The article I’ve just read by Jimussy Grant (Everybody Loves a Crisis, Vol. III, Issue 8) I’m sure it may amuse your young readers, and understand it’s your job to entertain them. However, what I cannot comprehend is — how you could allow such a barbarous article for impressionable young minds. This type of fuel will only serve to distance our generation gap even further. Is this what we require? Is this a solution? No, it’s not. Should you not try to educate on how ultimately we all become old one day? And by the way, it’s ok to do so. Instead, this article is suggesting shooting me and my baby boomer brothers and sisters as a solution. Allow me to remind you and your generation — you are here because of people like me. No, none of you owe me anything. This is a creative-less style of writing and your approval to print it, is at least, disrespectful and sad.
As far as this mindless writer Jimussy Grant, I think he’s a pussy. And if our eminent general Grant (no relation, I’m sure) was alive — he would of shoved his longest sword up his ass.
Hence, I hope to meet you both in hell.
—Peet Piecoro, Williamsburg
Everyone’s a Critic
I was excited by some of the ideas in your article Meinkampf.com ( Vol. III, Issue 8) as they contrasted the tone set by the cover of the Film Issue (i.e., The Most Overrated Movies Ever!). I think it’s accurate to say that "subjective context" is currently the vangaurd of critical expression, though it needn’t be the goal to which budding critics should aspire. Why bother to publish a personal list of overrated movies after deriding the self-serving "thumbs" of Ebert and company? These lists seem like further examples of personally fabricated cultural elitism that serve more to congratulate the hipster sensiblity than to provide interesting insight or an informative lense for viewing future works of art.
Wouldn’t it be more beneficial for the reading public to get a critic who views his job more as a pragmatic informer than an haute couture instructor? A critic who tells stories that can inform our way of looking at the world rather than subjecting us to his personal (albeit highly sophisticated) whim.
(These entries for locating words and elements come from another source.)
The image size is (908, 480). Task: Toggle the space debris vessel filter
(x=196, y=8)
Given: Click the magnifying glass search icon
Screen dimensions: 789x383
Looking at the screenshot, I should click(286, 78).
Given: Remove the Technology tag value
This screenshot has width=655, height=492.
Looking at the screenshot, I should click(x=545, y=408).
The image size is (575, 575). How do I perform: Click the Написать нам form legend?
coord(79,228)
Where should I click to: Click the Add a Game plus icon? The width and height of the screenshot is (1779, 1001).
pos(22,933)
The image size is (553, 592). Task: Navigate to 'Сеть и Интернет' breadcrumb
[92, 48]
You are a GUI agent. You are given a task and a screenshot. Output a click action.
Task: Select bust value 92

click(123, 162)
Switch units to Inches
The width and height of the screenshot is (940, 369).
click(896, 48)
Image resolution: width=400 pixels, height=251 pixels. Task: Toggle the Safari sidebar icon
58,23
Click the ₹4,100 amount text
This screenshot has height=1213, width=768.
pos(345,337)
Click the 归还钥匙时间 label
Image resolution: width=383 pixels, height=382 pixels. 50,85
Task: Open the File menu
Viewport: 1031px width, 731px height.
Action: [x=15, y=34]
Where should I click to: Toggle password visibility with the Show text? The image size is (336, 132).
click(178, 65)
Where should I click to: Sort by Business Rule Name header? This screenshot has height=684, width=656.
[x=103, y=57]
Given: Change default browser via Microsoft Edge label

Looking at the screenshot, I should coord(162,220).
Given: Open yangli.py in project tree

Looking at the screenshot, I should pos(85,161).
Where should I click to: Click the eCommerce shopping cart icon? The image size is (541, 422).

Your article exposed a strong and often hidden link between personal ideology and the critic, and leaves one questioning what the real cultural benefits of criticism are. If the White Supremacists highlight the link between ideology and critical expression, than what are we to think of the more nuanced ideologues? The critic whose sensibilities accord with our own is pleasant, but the critic who gives us valuable tools for thinking about our society is a treasure. My humble two cents in a big conversation,
—Seth Aylmer, New York
Dear Mike (Conklin),
First of all I want to say that you are a good writer. I like your style, your perspective, your fervent wish to be a young music fanatic. I feel the same way. (I am referring to your meta-Mountain Goats review (Vol. III, Issue 8)in which you imagined another audience feeling the way you might once have felt — transformed, liberated, understood — while simultaneously making me decide that I had to go get the album.)
But maybe I should get to the point. Adam Ganderson’s Spoon review in the L Magazine was completely lame. I’m writing to you because your email address was there and I think you will actually read this. And I bet you might even like Spoon. (I’m currently listening to ‘Fitted Shirt’, from Girls Can Tell) To begin, a review of Gimme Fiction that doesn’t mention its predecessor, (the genius) Kill the Moonlight, is simply incomplete. And Ganderson’s references to Spoon’s current "wimpier" sound is more than ignorant. Is this guy into hardcore or metal or something? Where on earth is he coming from?
He talks about the "country tinge" that runs through the record. I’ve listened to the album about 50 times and I haven’t really heard that. I think he’s making some big errant leap from "Austin" to "Country." Of course, I am currently listening to a different Spoon album that is much more in the nuevo wavo vain than Gimme Fiction. But... country? Much less than Gimme Fiction.
Why don’t you read the Spoon review and then listen to Kill the Moonlight — or Gimme Fiction, particularly song number seven — and get back to me? I’d be curious to hear what you think.